A few days ago on The McLaughlin Group one of the stranger blow-ups we've seen lately came when O'Donnell began discussing Mitt Romney's so-called "Faith" speech. Seemingly out of nowhere, O'Donnell launched into a full-scale attack on Mormonism:
O'DONNELL: Here's the problem. He dare not discuss his religion. And he fools people like Pat Buchanan, who should know better. This was the worst speech, the worst political speech, of my lifetime, because this man stood there and said to you, "This is the faith of my fathers." And you and none of these commentators who liked this speech realize that the faith of his father is a racist faith. As of 1978, it was an officially racist faith. And for political convenience, in 1978 it switched and it said, "Okay, black people can be in this church."

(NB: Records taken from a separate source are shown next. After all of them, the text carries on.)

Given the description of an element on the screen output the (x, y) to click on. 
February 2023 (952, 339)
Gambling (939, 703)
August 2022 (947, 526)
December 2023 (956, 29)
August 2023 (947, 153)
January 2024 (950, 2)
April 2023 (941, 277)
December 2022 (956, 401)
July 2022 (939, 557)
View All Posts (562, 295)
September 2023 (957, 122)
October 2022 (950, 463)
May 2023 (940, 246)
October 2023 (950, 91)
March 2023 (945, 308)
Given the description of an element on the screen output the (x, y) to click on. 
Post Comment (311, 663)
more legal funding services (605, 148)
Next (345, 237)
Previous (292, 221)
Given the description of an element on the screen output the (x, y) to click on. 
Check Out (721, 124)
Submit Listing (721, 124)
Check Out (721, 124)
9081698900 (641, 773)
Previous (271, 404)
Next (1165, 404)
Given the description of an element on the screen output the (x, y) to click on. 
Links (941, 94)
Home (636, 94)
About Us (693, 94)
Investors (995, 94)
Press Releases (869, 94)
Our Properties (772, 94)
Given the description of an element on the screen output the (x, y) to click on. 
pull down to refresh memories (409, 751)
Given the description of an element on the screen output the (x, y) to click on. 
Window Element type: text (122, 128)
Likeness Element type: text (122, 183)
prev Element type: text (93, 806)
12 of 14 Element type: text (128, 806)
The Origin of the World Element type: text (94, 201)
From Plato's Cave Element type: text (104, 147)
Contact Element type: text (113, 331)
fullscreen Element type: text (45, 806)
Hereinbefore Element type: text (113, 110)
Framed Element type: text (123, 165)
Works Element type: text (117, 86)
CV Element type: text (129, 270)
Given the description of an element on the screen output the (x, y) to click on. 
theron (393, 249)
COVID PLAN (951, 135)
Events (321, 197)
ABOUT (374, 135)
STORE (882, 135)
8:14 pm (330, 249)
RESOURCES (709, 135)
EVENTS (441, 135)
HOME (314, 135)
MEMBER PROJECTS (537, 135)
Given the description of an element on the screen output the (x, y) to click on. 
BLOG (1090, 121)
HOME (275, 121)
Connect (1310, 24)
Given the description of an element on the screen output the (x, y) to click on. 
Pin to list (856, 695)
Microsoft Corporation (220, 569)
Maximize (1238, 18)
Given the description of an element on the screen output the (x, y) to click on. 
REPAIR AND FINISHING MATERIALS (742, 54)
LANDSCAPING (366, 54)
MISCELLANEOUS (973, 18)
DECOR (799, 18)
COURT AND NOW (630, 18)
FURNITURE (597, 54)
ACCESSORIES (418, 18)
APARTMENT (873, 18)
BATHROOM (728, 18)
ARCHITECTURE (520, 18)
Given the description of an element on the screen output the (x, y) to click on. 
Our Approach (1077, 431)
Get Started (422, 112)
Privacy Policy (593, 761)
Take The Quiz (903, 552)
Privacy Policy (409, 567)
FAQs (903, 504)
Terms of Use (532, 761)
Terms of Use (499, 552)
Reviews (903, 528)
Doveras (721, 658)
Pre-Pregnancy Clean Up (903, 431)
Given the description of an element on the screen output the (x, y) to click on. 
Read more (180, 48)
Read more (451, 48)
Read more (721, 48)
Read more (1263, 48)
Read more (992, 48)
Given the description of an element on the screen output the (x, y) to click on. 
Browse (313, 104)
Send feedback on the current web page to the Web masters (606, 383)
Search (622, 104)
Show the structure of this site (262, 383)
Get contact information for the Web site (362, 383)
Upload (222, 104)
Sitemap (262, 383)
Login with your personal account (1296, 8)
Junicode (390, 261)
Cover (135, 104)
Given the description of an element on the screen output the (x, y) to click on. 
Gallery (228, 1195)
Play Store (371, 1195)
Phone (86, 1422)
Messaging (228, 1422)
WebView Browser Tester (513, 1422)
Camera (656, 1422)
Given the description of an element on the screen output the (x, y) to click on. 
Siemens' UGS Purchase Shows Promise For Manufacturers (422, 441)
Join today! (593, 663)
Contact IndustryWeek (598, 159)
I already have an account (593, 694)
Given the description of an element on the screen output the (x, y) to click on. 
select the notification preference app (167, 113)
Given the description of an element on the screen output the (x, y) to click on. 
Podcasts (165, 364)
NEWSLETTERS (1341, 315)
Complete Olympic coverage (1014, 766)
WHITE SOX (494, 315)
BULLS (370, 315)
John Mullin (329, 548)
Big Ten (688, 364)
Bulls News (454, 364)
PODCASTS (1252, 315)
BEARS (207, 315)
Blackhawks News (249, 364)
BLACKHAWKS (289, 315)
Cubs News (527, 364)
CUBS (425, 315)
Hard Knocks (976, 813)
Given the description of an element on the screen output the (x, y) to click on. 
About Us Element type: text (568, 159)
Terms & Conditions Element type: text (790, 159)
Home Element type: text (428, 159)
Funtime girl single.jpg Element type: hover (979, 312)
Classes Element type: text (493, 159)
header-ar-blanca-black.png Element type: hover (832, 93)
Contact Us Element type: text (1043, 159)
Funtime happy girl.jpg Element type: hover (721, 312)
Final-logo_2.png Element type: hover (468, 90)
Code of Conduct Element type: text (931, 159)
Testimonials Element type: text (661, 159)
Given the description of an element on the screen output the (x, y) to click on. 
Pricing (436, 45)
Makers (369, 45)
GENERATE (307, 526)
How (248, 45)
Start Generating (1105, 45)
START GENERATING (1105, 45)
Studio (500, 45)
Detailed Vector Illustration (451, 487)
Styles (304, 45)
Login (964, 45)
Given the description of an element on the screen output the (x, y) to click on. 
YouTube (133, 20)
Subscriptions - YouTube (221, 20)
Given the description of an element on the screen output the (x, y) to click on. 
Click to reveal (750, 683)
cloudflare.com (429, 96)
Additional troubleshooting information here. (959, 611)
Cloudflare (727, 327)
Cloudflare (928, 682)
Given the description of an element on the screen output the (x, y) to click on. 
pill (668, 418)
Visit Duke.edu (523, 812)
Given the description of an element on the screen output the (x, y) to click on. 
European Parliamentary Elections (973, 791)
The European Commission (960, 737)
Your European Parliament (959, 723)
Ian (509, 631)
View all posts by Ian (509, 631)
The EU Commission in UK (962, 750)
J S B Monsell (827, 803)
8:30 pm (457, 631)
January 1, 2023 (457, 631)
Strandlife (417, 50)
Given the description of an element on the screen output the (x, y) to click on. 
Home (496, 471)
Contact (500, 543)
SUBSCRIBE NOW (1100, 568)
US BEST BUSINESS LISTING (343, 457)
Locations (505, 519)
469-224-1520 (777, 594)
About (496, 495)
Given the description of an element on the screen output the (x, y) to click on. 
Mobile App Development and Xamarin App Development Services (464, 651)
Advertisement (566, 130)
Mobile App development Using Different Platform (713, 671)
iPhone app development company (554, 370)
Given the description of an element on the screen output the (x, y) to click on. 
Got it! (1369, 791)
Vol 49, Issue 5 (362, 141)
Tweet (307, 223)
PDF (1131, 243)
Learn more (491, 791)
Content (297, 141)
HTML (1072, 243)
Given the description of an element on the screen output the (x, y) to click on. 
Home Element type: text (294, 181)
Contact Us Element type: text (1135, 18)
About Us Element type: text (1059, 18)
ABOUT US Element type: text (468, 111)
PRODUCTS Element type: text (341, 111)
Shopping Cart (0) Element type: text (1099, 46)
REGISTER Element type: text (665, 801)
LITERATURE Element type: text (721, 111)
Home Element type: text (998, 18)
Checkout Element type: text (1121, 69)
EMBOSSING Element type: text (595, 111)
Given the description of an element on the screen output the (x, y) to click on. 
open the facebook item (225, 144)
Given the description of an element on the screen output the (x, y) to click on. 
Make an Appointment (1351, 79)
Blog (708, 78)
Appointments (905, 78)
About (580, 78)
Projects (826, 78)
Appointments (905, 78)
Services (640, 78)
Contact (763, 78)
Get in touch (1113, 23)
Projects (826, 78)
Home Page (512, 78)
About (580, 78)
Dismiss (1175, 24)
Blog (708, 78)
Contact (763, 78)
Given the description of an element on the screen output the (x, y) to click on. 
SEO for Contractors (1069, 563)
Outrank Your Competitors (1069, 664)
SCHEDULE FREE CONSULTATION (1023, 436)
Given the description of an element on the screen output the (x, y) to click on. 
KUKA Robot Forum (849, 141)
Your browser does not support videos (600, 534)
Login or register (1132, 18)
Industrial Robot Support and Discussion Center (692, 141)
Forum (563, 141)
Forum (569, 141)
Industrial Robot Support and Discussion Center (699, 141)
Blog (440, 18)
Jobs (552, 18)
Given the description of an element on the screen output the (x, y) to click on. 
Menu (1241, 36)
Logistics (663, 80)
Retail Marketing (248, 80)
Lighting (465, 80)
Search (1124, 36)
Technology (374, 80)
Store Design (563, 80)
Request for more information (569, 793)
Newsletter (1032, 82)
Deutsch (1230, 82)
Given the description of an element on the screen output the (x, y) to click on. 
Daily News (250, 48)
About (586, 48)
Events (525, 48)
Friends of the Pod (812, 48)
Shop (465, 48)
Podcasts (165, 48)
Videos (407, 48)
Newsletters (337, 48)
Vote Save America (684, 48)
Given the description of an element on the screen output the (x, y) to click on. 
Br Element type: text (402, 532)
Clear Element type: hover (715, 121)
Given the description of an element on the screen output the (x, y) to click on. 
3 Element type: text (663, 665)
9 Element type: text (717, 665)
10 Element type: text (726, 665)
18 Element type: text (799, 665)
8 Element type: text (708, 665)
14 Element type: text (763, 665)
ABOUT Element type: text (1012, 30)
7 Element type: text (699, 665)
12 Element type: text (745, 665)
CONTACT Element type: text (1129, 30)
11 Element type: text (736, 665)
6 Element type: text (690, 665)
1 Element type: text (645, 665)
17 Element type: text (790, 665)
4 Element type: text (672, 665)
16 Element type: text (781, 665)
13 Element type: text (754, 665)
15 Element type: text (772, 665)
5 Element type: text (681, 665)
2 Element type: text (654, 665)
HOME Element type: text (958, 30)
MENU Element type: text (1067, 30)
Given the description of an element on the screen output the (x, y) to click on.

He believes -- if he believes the faith of his fathers that black people are black because in heaven they turned away from God in this demented Scientology-like notion of what was going on in heaven before the creation of the earth --
BUCHANAN: Are you saying that his Mormonism disqualifies him from being president of the United States?
O'DONNELL: I'm saying he's got to answer -- when he was 30 years old --
BUCHANAN: He does not have to answer.
O'DONNELL: -- and he firmly believed in the faith of his father that black people are inferior, when did he change his mind? Did the religion have to tell him to change his mind? And when he talks about the faith of his father, how about the faith of his great- grandfather, who had five wives?
BUCHANAN: Well, look, my great-grandfather had slaves, and I don't believe in slavery.